В означенный день, в одиннадцать часов ночи, конная партия в восемьсот человек, под предводительством отважного Хаджи-Мурата и закоренелого в боях и во вражде к нам Мусы белоканского, укрывшись не в дальнем расстоянии от Шуры, выжидала лишь более позднего времени, чтобы ворваться внутрь укрепления и разграбить — как уже обнаружено впоследствии — торговые заведения. Хаджи-Мурат был уверен, что его предприятие увенчается успехом, так как хорошо знал, что укрепление не достроено, и гарнизон его слаб. Выслав по дороге в Шуру конный разъезд из пяти человек, а сам притаившись у Муселим-аула, он терпеливо ожидал от него подробных сведений о результате осмотра укрепления со всех сторон. Но разъезду не посчастливилось: он наткнулся на команду охотников апшеронского полка, был встречен несколькими выстрелами, потерял одну лошадь и без оглядки бежал к своему скопищу.

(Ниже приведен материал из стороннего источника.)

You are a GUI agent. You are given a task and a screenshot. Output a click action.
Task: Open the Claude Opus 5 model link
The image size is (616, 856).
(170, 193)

Выстрелы были услышаны в Шуре, и воинский начальник тотчас вышел на юго-восточный бастион, ожидая прибытия охотников. Но они не очень торопились, думая, что появление татар было связано с обыкновенным мелким грабежом или хищничеством, которое повторялось почти каждую ночь. Сняв преспокойно седло с убитой лошади, апшеронцы повернули [246] обратно и методически плавно прибыли, наконец, к валу, дав часовым условный отзыв. Когда же они доложили о случившемся воинскому начальнику, то последний взглянул на это несколько серьезнее: он приказал охотникам, не отдаляясь много от вала, соединиться с другою командою, бывшею в обходе по дороге к селению Кафыр-Кумык, и ожидать — не покажутся ли хищники вторично; сам же, с тридцатью патрульными, взятыми частью из караула у аварских ворот, остался на бастионе.

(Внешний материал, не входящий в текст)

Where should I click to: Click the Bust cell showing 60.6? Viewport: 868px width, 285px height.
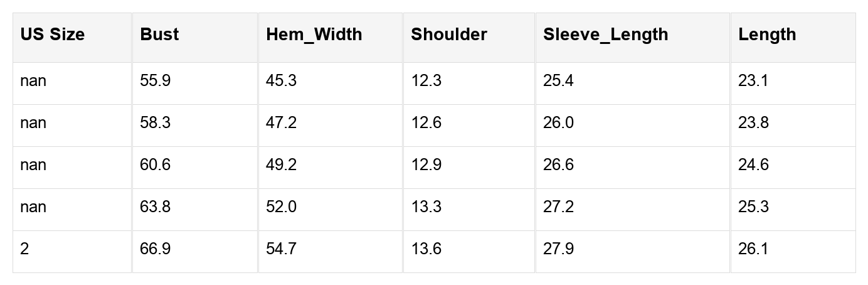pos(156,164)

Хаджи-Мурат, известясь от своего разъезда о встрече и тревоге, приблизился насколько возможно к Шуре, спешил триста отчаянных голов и приказал им навестить гарнизон; всех прочих всадников он оставил в резерве. Отряженная партия, прикрываясь сильною темнотою, подошла незаметно почти к самому валу. Тут только она наткнулась на команду охотников, которые, получив приказание воинского начальника, собирались направиться к Кафыр-Кумыку для соединения со своими товарищами. Гикнув, при дружном залпе, и свалив четырех апшеронцев, горцы опрокинули команду и кинулись по ее следам на бруствер; в одно мгновение они водрузили два значка возле нашей батареи и дерзко полезли через восточную часть вала во внутренность укрепления. Но как отважно было нападение, так молодецки произведен и отпор: горсть людей, окружавшая воинского начальника, встретила их выстрелами и штыками и свалила обратно книзу, а барабанщик, не ожидая приказания, заколотил такую тревогу, что сразу поднял на ноги всю Шуру. Однако из всего этого вышло пока мало проку, потому что часть горцев, не обескураживаясь от первой неудачи, бросилась к стороне вала, более удаленного от бастиона, ворвалась внутрь и через две минуты была у стен лазаретного отделения. Больные переполошились, призвали на [247] помощь все свои слабые силы и, повскакав с постелей, сбились в одну комнату. Тут они поспешно напали загромождать двери кто чем попало. Усердие их увенчалось полным успехом, и как горцы ни хлопотали, а отворить дверей не могли. Таким образом, безоружные больные отстояли себя голыми руками, и поплатился только один несчастный, который не мог подняться с койки и был ранен выстрелом из ружья. Истощив бесполезно всевозможные старания в штурме баррикадированной двери, и видя, что усердный барабанщик распространил тревогу по всему укреплению, хищники кое-как захватили несколько подушек, одеял и кружек и бросились обратно. Но в это время 4-й батальон апшеронцев, под начальством майора Павлова, с одной стороны, а полковник Асеев, с собранным им резервом, с другой — встретили бежавшего неприятеля и приняли его в штыки. Горцы, пользуясь темнотою, разбросались во все стороны и вскоре исчезли за валом; преследовать их в густом мраке решительно было невозможно. Только с рассветом были отправлены за ними драгуны, шамхальская милиция, батальон апшеронского полка и одно орудие, но они бежали, не останавливаясь, и к тому времени уже перевалились через хребет по дороге к Бурундук-кале.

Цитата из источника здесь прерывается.